I don't have a lot of experience here but I polished the threads turned with alumilite on the beall buffing wheel.  Used huts ultra and lightly buffed the threads -a blue pen I turned came out nicely doing this


----------



## hokie (Apr 20, 2019)

Thanks everyone for the suggestions!
I just tried acetone and it didn’t seem to work much if at all. Even dipping the piece directly into the liquid didn't seem to have an effect. I’ll give the other options a shot soon.


----------



## John Eldeen (Jul 27, 2019)

Hokie I just came across you thread and thought I would share some insight. If you have already remedied your problem then great, I would love to hear the solution. If not then this is my insight. 
Looking at your picture at the beginning of you thread it appears that instead of cutting threads you are braking threads. What I mean by that is looking closely at the surface of the cuts intead of a clean cut it is thousands of small chips.
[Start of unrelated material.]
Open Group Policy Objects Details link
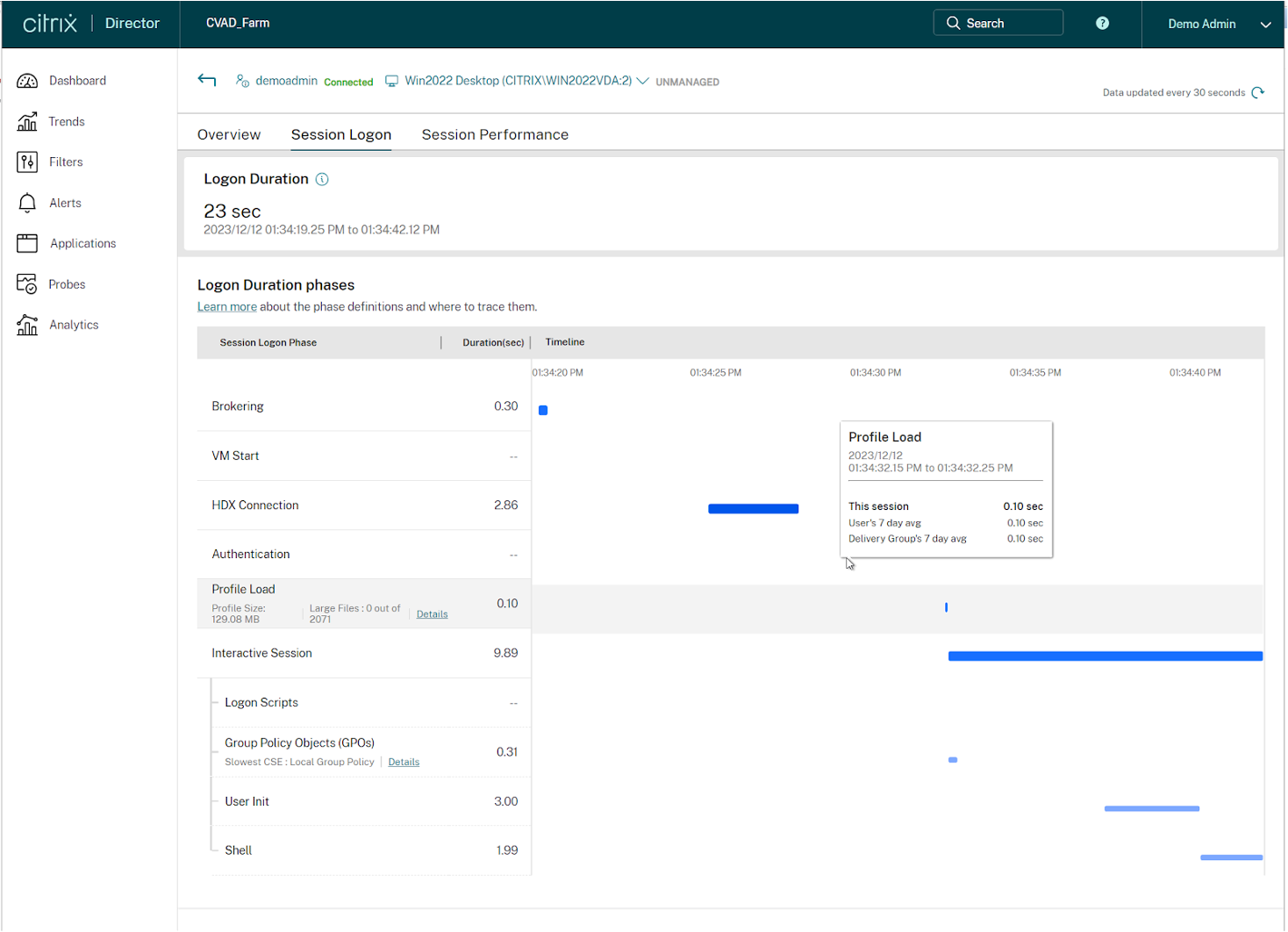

The reason you are noticing the color change is the light is reflecting in all microscopic cracks that where created from the fracturing of the resin. This is caused by only a couple of things. One your die is not as sharp as it needs to be or you need lubrication on the cut.
Based on your follow posts I would say it's the later. Peter and Mal would be correct with there advice for lubrication. I would also say although most epoxy resins are very chemical resistant I would stay away from the WD-40 as the solvents in it could have an adverse affect. The lubrication is not only there to help with heat dissipation but, more importantly in your case to actually assist in the cutting of the material. The lubrication helps the remove slight binding and gauling of the die and ease it through the material. The menuscual binding and gauling of the die causes it to lock in place and as you continue to feed it forward it will jump forward causing the fracturing rather than cuting. You would not see these issues when working with a material like delrin because delrin is a fairly slick material for all purposes it is self lubricating. That is one of the many reasons it is so widely used in the machining world. 
As for solution's after the fact there are a couple of this to consider. Looking at the suggestion that have been made. First trying a chemical solution I don't think you will have to much luck as epoxy is quite chemical resistant. That kind of process works on materials that are susceptible to solvents like PVC and ABS. Second heat, will will most likely not get much help here either. Once again it is the propertys of the material epoxy is fairly stable with heat and once you get it hot enough it burns rather than melt. Heat is best on plastics the will melt before they burn like polycarbonate and HDPE. Lastly polish this is the one that is most promising but it won't work on its own. 
I would start with a quick coat of thin CA to fill the cracks and chips then chase the threads once more followed by polishing.


----------



## hokie (Jul 28, 2019)

John Eldeen said:


> Hokie I just came across you thread and thought I would share some insight. If you have already remedied your problem then great, I would love to hear the solution. If not then this is my insight.
> Looking at your picture at the beginning of you thread it appears that instead of cutting threads you are braking threads. What I mean by that is looking closely at the surface of the cuts intead of a clean cut it is thousands of small chips. The reason you are noticing the color change is the light is reflecting in all microscopic cracks that where created from the fracturing of the resin. This is caused by only a couple of things. One your die is not as sharp as it needs to be or you need lubrication on the cut.
> Based on your follow posts I would say it's the later. Peter and Mal would be correct with there advice for lubrication. I would also say although most epoxy resins are very chemical resistant I would stay away from the WD-40 as the solvents in it could have an adverse affect. The lubrication is not only there to help with heat dissipation but, more importantly in your case to actually assist in the cutting of the material. The lubrication helps the remove slight binding and gauling of the die and ease it through the material. The menuscual binding and gauling of the die causes it to lock in place and as you continue to feed it forward it will jump forward causing the fracturing rather than cuting. You would not see these issues when working with a material like delrin because delrin is a fairly slick material for all purposes it is self lubricating. That is one of the many reasons it is so widely used in the machining world.
> As for solution's after the fact there are a couple of this to consider. Looking at the suggestion that have been made. First trying a chemical solution I don't think you will have to much luck as epoxy is quite chemical resistant. That kind of process works on materials that are susceptible to solvents like PVC and ABS. Second heat, will will most likely not get much help here either. Once again it is the propertys of the material epoxy is fairly stable with heat and once you get it hot enough it burns rather than melt. Heat is best on plastics the will melt before they burn like polycarbonate and HDPE. Lastly polish this is the one that is most promising but it won't work on its own.
> I would start with a quick coat of thin CA to fill the cracks and chips then chase the threads once more followed by polishing.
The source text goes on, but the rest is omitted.